**Passage shown**
═══

Cutting through complexity

Key to the project’s success was the ability to meticulously cut through the sheer number of plant characteristics that can influence lodging and the relationships these have with environmental and soil conditions.

That meant devising field trial protocols that ensured any genetic tendency towards lodging would be expressed by the wheat lines under investigation.

For Dr Dreccer’s multi-environment trials, that meant deliberately including high rates of nitrogen fertiliser applications (350 to 400 kilograms) and tactical irrigation.

Fernanda Dreccer

From left: Mary Anne Awasi, Fernanda Dreccer, Claire Farnsworth, Ian Lee Long, Michael van Drie at a wheat trial at CSIRO Research Station, Gatton, QLD. Photo:  Darius Koreis, CSIRO

A genetically diverse, high-yielding wheat panel could then be typed for their propensity to lodge with greater accuracy. This work revealed a complex picture, with upwards of 20 plant traits found to affect lodging, including:

  • stem morphology;
  • stem thickness;
  • stem diameter;
  • stem flexibility; and
  • root properties.

The resulting accuracy allowed the CSIRO team to identify root plate width as the trait that is especially important under northern paddock conditions.

“In the northern region, wheat crops are often growing in soils with high clay content,” Dr Dreccer says. “It doesn’t take a lot of rainfall or irrigation to make the soils unstable. That’s when anchorage becomes an issue for the plant and creates great vulnerability in terms of the crop falling over.”

The importance of rigid root anchorage was further validated using advanced statistical modelling that contrasted impacts possible for all 20 of the lodging-related traits.

“The impact from the root trait is so great that it takes a combination of several of the other potential anti-lodging traits – such as plant height and stem morphology – to have the same level of protection as that achieved by just increasing the width of the root plate,” Dr Dreccer says.

The development pipeline

The gain in root plate width was made using high-yielding germplasm sourced from around the world, including lines obtained from breeding companies. Other sources included the International Maize and Wheat Improvement Center, with lines contributed by Professor Richard Trethowan at the University of Sydney and the International Center for Agricultural Research in the Dry Areas.

The material was screened at multiple trial sites located between the Liverpool Plains and Central Queensland.

═══

**Data provided**
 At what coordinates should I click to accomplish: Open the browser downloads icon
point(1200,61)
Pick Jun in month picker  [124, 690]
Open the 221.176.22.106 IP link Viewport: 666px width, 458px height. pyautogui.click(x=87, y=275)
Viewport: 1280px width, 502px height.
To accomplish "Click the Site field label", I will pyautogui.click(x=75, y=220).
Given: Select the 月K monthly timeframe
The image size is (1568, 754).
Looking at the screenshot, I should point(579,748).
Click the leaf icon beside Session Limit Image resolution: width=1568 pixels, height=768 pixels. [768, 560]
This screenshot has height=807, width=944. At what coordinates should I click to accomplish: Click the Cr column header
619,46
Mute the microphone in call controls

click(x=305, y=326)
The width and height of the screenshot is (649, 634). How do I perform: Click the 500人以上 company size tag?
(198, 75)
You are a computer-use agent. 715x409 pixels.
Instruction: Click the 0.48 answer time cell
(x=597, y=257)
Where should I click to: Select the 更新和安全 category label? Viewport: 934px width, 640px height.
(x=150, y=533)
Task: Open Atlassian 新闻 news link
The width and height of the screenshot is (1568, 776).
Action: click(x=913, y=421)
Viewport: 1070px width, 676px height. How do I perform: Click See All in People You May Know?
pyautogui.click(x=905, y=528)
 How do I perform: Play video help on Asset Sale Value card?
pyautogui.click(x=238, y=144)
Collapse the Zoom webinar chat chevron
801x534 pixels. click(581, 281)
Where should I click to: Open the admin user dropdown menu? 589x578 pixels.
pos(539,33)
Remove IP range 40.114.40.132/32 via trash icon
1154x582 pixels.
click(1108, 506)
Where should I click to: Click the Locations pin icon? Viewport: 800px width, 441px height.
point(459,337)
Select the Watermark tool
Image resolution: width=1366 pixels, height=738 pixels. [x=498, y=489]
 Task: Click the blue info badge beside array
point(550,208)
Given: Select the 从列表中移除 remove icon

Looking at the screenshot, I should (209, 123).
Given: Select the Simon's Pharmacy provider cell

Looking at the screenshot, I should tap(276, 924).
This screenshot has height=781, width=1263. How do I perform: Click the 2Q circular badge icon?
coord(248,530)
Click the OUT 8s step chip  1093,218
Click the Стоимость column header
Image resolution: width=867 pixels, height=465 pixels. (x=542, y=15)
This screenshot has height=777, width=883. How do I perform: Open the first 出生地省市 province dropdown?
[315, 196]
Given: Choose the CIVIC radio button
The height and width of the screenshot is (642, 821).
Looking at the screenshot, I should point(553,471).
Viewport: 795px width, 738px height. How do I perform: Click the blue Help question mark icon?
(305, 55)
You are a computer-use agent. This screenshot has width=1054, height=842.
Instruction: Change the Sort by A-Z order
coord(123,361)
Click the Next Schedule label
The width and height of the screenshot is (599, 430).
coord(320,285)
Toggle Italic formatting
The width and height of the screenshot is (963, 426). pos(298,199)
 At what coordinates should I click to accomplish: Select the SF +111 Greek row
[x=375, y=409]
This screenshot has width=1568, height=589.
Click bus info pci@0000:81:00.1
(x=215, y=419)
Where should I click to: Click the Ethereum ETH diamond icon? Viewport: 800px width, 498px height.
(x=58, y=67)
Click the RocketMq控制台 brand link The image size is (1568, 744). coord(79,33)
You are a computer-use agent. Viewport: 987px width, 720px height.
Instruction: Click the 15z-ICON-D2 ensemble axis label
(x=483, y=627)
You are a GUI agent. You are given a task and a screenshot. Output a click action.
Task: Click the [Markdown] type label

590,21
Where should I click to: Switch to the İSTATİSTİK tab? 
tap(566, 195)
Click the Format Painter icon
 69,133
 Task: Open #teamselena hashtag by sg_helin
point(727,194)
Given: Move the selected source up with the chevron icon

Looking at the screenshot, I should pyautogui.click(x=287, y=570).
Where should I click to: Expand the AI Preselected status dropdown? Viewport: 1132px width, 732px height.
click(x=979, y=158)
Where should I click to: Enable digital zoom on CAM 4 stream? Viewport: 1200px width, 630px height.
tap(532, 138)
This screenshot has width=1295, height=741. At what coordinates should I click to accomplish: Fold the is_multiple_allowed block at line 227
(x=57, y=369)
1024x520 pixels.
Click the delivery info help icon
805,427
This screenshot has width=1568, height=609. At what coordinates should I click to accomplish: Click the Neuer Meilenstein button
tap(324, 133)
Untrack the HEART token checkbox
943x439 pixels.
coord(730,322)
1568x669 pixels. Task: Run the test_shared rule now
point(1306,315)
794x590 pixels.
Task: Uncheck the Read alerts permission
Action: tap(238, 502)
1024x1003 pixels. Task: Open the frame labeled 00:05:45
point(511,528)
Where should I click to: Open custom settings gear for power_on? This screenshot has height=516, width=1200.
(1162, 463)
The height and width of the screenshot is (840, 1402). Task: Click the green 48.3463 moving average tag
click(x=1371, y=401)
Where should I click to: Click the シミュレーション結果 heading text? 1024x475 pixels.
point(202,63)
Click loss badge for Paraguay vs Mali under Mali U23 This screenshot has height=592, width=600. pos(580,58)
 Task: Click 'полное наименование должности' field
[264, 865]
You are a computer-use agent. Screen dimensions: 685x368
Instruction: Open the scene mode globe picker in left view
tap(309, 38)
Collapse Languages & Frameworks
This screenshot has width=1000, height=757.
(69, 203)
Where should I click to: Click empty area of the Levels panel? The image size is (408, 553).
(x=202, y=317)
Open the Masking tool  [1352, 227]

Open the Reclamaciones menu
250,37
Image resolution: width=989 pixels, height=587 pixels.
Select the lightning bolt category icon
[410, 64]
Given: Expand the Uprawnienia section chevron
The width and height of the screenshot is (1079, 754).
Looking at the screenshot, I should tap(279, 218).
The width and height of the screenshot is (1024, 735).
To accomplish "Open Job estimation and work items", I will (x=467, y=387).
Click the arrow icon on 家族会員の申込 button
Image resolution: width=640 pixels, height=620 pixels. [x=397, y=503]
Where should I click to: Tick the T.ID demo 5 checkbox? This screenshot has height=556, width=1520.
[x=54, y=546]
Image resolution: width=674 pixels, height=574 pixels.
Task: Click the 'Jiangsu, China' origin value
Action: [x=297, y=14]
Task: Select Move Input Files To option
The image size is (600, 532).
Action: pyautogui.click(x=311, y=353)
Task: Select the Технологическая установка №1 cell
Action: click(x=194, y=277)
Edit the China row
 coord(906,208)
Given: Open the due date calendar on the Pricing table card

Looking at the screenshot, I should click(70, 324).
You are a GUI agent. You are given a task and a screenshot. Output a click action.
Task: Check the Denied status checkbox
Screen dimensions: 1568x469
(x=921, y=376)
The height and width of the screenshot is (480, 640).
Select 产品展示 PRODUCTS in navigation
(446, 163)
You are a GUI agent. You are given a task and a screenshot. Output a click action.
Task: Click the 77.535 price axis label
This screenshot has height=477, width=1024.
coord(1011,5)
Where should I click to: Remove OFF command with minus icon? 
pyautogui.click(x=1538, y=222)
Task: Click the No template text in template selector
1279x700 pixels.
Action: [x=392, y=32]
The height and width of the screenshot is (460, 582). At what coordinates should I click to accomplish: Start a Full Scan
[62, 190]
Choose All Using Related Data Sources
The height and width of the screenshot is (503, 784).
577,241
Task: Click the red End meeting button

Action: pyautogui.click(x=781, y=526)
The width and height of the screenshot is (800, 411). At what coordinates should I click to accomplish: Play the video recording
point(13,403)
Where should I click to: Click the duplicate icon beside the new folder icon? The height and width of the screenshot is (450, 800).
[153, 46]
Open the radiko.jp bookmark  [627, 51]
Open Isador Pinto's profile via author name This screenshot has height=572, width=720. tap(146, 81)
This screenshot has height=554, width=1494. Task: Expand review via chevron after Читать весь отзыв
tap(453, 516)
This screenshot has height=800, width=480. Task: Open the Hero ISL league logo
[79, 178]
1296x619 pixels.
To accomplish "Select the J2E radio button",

═══

**Exercise requirements**
1 > The wheat lodging passage has a bulleted list of plant traits found to affect lodging. Name every trait in that list.
2 > Continue the wheat lodging passage from where it stops.

**Answers to the exercises**
1 > Stem morphology, stem thickness, stem diameter, stem flexibility, and root properties.

2 >
The best-performing material was crossed into three northern wheat varieties, with the population derived from the cross with EGA Gregory also used to genetically map lodging propensity in the form of quantitative trait loci (QTL). A total of 14 QTL were identified that associate with lodging (but not with height or flowering).

lodging root traitWheat roots in the paddock before washing. Ian Lee Long (left) and Michael van Drie demonstrated the ball of soil around the root plate. Photo: Darius Koreis, CSIRO

At the completion of the project, germplasm and DNA markers were made available to breeders to select for these QTLs. Mindful that the QTLs vary in the strength of their effect, Dr Dreccer suggests combining a small number of the stronger QTLs as they alone are known to greatly diminish the incidence of lodging.

“Despite lodging being such a complex trait, it was satisfying to see that genetic gain was possible in high-yielding backgrounds,” Dr Dreccer says.

“Uptake of germplasm and DNA markers by breeders will hopefully see the trait make its way into commercial cultivars in the near future.”

Adoption of the lodging resistance genetics has an additional benefit: breeders are now able to keep raising yield potential without running the risk of making crop losses from lodging worse.

Dr Dreccer also stresses that advances made in the GRDC project were the result of a concerted team effort. Within CSIRO, that included Tony Condon, Lynne McIntyre, Mary Anne Awasi, Greg Rebetzke and many more. Bethany Macdonald, Gabriela Borgognone and Valeria Paccapelo from the north node of Statistics for the Australian Grains Industry provided high-end expertise in biometrics. Kerrie Forrest from Agriculture Victoria was also involved with QTL discovery efforts.